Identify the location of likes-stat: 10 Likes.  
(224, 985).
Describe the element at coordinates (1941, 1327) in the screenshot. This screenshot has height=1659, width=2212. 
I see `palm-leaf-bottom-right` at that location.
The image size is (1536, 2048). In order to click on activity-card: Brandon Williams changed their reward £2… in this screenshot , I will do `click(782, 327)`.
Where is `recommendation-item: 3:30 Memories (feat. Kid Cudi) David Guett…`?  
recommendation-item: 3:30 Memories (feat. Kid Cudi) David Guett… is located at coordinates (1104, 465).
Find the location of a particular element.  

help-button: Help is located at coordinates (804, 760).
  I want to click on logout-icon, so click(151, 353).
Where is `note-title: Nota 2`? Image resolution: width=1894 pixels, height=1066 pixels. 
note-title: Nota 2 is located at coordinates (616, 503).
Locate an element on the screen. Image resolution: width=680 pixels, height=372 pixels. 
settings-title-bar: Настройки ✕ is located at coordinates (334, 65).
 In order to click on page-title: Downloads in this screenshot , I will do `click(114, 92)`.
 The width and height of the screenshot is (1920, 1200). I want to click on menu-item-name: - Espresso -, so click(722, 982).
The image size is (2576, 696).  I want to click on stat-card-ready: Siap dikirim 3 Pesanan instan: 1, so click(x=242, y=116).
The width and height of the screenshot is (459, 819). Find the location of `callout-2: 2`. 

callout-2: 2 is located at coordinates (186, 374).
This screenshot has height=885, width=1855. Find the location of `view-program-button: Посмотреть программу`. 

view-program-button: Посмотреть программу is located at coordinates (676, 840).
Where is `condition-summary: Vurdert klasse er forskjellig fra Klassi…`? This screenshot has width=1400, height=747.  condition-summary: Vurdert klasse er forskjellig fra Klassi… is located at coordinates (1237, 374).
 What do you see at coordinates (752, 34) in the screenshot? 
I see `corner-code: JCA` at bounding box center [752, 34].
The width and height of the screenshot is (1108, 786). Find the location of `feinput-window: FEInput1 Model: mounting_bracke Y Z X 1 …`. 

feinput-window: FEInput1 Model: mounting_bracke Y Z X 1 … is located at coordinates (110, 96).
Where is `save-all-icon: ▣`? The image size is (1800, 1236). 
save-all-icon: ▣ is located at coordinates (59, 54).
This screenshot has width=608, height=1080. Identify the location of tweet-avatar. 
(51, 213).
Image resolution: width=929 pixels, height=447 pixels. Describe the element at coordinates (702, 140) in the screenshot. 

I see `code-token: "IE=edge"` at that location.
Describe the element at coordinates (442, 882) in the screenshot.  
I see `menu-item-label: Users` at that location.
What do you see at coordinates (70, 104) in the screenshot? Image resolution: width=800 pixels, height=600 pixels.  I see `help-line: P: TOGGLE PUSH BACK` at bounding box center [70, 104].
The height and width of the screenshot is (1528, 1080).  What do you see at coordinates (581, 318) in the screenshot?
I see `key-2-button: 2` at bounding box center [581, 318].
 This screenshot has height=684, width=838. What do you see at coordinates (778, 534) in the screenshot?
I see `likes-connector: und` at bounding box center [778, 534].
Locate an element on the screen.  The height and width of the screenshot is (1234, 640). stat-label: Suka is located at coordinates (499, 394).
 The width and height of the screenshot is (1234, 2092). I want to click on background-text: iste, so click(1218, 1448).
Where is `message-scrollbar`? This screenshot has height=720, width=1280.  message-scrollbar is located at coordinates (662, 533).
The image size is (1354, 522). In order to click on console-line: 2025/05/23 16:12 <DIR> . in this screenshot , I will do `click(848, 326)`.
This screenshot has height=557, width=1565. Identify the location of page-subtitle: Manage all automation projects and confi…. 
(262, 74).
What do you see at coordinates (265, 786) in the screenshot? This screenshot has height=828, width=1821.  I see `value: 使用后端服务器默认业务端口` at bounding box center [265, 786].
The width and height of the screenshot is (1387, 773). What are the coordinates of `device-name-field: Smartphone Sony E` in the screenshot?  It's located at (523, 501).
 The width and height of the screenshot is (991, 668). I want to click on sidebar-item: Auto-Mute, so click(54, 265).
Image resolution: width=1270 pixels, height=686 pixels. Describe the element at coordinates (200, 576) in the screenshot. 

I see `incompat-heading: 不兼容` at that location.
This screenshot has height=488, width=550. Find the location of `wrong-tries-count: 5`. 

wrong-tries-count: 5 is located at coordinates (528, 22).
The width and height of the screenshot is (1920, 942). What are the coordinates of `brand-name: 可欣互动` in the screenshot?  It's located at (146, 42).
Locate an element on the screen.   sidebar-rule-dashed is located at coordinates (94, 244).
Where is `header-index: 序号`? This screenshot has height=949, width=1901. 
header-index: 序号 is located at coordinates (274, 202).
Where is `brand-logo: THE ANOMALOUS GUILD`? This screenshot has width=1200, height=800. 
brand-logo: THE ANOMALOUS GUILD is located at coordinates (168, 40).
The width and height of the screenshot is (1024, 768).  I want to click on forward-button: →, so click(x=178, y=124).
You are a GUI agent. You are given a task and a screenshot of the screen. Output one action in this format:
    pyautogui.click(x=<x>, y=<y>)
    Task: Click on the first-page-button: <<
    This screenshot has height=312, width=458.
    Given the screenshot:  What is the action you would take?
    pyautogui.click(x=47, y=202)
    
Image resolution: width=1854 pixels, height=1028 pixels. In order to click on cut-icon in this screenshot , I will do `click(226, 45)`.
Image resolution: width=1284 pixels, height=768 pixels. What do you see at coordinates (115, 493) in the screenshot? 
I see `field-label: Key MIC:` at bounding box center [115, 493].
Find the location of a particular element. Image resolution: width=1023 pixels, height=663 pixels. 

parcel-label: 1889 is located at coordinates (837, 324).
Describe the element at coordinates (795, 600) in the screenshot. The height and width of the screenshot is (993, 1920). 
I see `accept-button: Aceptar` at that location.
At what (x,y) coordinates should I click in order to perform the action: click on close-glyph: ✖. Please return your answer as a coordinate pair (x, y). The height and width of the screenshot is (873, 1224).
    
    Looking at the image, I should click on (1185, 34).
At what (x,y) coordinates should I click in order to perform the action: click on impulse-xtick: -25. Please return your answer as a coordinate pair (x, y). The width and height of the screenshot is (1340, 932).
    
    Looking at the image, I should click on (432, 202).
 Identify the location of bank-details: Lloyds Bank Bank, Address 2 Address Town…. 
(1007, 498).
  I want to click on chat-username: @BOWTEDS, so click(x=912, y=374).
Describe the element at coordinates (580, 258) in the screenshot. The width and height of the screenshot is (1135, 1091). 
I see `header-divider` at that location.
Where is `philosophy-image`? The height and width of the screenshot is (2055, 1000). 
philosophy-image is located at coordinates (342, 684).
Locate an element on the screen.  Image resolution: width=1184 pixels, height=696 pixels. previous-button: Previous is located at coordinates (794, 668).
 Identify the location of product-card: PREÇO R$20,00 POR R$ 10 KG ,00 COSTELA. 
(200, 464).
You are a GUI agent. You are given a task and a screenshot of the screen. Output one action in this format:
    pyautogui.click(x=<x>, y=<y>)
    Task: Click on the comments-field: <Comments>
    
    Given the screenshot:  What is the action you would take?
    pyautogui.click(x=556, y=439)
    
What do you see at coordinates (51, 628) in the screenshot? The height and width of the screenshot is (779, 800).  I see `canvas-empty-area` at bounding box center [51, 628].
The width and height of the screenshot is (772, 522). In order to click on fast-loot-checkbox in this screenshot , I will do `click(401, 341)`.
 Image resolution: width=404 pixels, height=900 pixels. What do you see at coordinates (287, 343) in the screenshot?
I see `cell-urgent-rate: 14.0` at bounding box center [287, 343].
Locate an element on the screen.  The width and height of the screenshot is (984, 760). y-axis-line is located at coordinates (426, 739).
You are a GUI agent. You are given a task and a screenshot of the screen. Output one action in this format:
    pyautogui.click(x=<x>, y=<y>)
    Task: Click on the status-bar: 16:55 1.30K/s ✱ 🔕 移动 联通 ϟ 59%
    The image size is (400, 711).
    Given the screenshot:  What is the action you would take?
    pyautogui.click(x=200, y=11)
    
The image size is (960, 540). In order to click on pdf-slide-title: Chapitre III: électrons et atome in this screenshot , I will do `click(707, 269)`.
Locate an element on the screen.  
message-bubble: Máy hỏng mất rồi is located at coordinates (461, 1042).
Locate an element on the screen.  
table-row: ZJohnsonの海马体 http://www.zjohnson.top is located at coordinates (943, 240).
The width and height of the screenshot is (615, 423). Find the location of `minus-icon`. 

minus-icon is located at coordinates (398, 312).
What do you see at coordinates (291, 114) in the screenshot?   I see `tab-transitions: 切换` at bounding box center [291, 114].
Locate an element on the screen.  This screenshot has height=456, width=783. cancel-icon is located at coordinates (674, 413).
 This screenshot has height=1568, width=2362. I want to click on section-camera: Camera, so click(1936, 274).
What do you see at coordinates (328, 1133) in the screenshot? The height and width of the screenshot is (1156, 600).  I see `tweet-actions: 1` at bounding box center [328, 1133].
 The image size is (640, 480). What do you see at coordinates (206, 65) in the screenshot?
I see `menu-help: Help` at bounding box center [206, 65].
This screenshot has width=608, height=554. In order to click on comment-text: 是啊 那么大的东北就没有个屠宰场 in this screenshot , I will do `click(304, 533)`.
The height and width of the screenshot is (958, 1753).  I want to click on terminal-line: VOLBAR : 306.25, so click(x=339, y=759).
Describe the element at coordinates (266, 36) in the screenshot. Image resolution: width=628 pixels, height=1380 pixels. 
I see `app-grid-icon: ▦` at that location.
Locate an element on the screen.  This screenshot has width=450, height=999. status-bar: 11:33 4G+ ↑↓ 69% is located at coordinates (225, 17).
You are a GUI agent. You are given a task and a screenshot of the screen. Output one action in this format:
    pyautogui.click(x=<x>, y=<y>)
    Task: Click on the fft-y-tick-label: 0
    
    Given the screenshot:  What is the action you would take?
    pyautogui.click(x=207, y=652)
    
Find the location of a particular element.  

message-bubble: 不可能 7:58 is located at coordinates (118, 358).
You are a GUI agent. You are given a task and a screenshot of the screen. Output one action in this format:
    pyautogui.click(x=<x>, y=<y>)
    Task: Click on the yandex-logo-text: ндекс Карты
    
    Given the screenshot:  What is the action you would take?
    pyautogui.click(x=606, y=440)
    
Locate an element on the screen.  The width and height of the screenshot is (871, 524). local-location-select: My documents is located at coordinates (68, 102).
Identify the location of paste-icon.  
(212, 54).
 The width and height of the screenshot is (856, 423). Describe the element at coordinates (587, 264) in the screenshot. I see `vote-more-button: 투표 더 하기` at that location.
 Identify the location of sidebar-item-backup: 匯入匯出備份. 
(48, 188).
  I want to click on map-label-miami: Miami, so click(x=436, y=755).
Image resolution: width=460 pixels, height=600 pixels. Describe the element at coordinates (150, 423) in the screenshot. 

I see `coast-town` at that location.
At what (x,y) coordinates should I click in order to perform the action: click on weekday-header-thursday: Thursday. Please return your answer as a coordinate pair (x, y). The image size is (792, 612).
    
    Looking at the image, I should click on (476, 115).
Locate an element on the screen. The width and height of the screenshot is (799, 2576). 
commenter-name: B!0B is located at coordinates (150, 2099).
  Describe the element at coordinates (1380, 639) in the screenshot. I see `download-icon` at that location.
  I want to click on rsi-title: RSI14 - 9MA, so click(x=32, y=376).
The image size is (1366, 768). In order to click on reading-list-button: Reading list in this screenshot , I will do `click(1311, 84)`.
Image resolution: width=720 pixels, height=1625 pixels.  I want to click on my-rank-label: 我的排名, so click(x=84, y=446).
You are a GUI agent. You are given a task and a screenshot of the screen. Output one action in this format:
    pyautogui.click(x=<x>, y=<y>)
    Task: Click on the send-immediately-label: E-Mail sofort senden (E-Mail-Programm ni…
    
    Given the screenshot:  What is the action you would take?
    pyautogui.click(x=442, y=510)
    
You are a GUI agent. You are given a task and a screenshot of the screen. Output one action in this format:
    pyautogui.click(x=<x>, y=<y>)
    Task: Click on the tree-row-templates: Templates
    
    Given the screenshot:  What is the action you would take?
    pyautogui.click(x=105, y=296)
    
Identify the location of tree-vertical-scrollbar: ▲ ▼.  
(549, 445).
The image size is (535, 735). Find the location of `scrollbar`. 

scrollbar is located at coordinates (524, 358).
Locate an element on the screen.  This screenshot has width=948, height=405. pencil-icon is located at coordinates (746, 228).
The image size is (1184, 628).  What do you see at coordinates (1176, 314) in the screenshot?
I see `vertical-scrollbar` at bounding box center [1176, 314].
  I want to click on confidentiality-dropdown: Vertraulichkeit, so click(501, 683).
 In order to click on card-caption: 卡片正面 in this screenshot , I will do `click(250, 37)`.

◇ ◇ ◇ ◇

Can you retype the data lines from the one containing "Describe the element at coordinates (266, 36)" through the one containing "pyautogui.click(x=207, y=652)", exactly as they stand?

Describe the element at coordinates (266, 36) in the screenshot. Image resolution: width=628 pixels, height=1380 pixels. 
I see `app-grid-icon: ▦` at that location.
Locate an element on the screen.  This screenshot has width=450, height=999. status-bar: 11:33 4G+ ↑↓ 69% is located at coordinates (225, 17).
You are a GUI agent. You are given a task and a screenshot of the screen. Output one action in this format:
    pyautogui.click(x=<x>, y=<y>)
    Task: Click on the fft-y-tick-label: 0
    
    Given the screenshot:  What is the action you would take?
    pyautogui.click(x=207, y=652)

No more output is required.